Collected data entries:
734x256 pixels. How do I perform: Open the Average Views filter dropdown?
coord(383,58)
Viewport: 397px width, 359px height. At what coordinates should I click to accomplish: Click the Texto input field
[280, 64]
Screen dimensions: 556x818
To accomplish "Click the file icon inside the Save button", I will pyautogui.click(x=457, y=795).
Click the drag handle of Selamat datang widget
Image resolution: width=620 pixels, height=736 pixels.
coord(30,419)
---
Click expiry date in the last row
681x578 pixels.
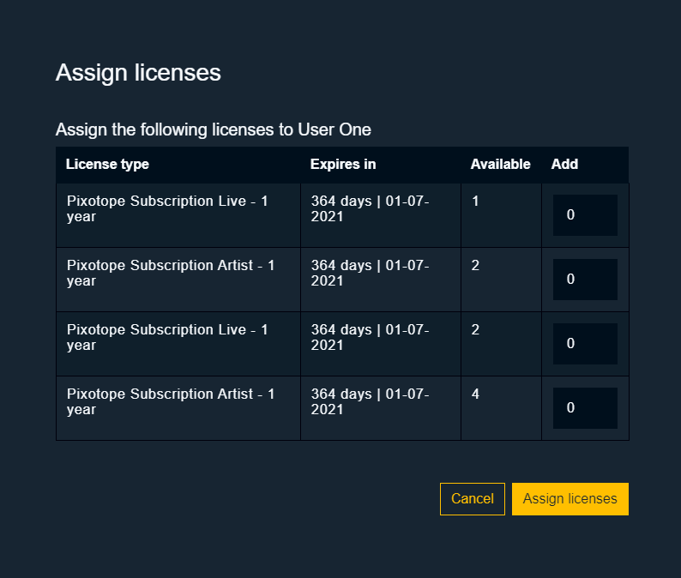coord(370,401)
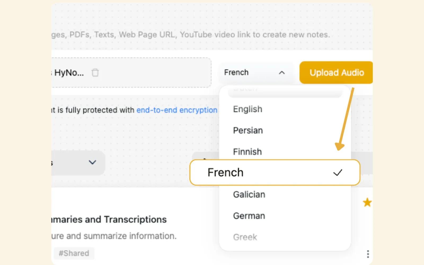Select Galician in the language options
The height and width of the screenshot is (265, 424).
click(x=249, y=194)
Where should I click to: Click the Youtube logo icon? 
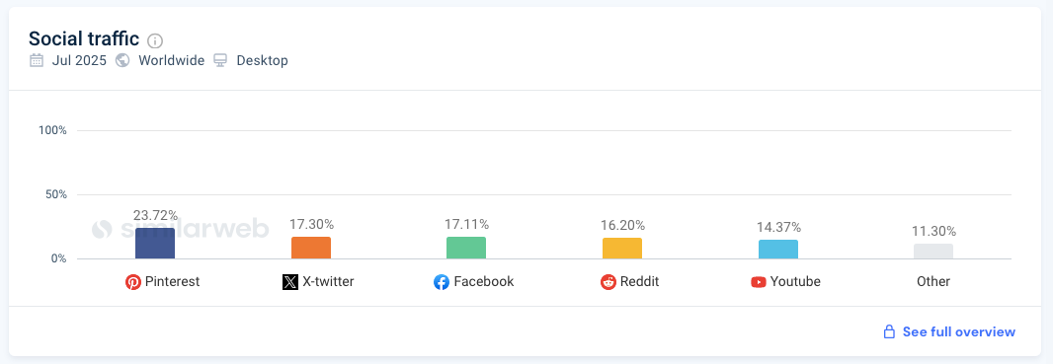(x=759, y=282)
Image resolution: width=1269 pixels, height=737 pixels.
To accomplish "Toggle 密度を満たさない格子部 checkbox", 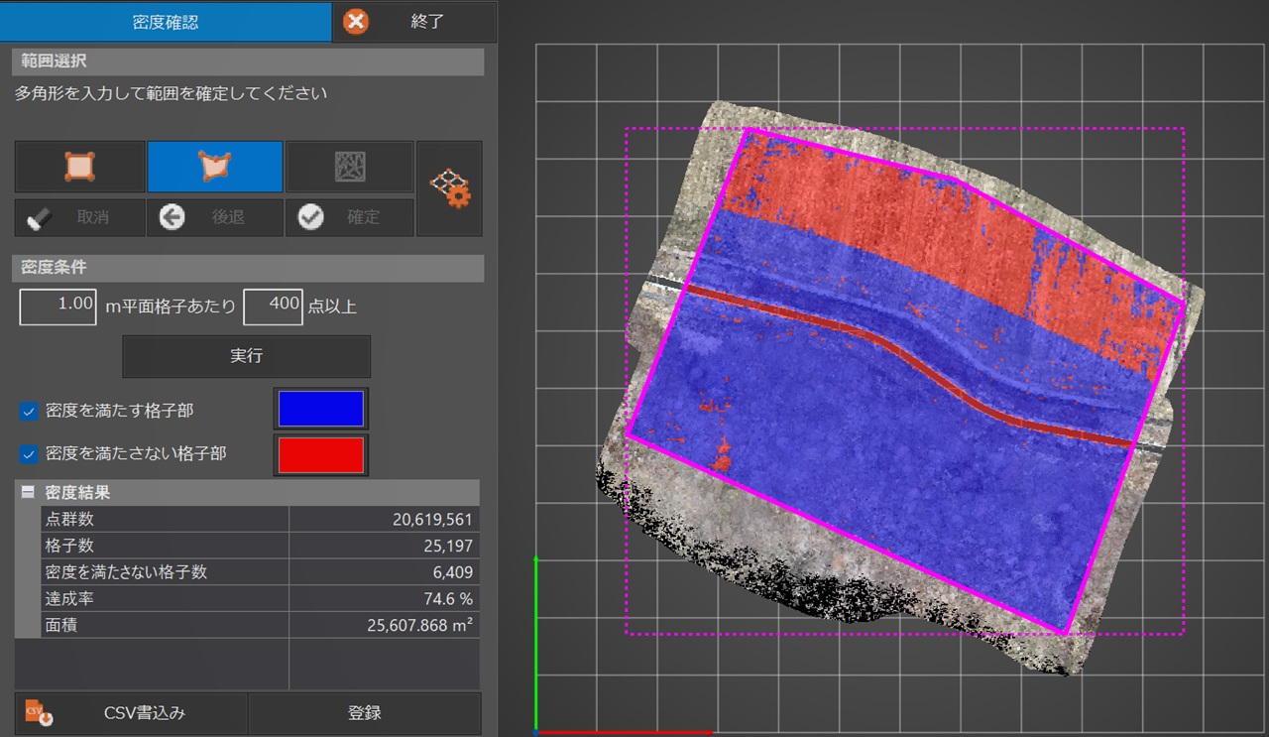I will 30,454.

> _Directions for this task_: Only those lines of the entries above that run from the line containing "734x256 pixels. How" to the line containing "Click the drag", both included, should be transcribed exactly.

> _Response to this exercise_:
734x256 pixels. How do I perform: Open the Average Views filter dropdown?
coord(383,58)
Viewport: 397px width, 359px height. At what coordinates should I click to accomplish: Click the Texto input field
[280, 64]
Screen dimensions: 556x818
To accomplish "Click the file icon inside the Save button", I will pyautogui.click(x=457, y=795).
Click the drag handle of Selamat datang widget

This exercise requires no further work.